3.3.18  :  Henriques2015a

The database Henriques2015a contains standard snapshot tables: Henriques2015a.MRscPLANCK and Henriques2015a.MRIIscPLANCK; and pencil-beam like lightcones: Henriques2015a.cones.MRscPlanck1_M05_[001 to 024] (Maraston2005 stellar populations) and Henriques2015a.cones.MRscPlanck1_BC03_[001 to 024] (Bruzual&Charlot2003 stellar populations). It is an update of the Henriques2014a database following the revision by the referee and acceptance of the paper.
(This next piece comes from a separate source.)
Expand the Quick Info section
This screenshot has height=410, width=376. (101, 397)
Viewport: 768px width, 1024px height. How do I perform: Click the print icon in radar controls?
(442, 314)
The galaxy merger trees catalogues were produced by running the semi-analytic code L-Galaxies as described in Henriques et al. 2015, on the NEW PLANCK halo merger trees stored in the MPAHaloTrees database. In addition, there are separate tables containing information on the ages of the STAR FORMATION and METALLICITY HISTORIES bins now available in the main catalogues.

A full description of the galaxy formation model used to produce these catalogues, as well as download links for all predictions and combined observational data plotted in the paper can be found here. For questions related to the model please contact bhenriques@mpa-garching.mpg.de and for questions related to the database please contact lemson@mpa-garching.mpg.de.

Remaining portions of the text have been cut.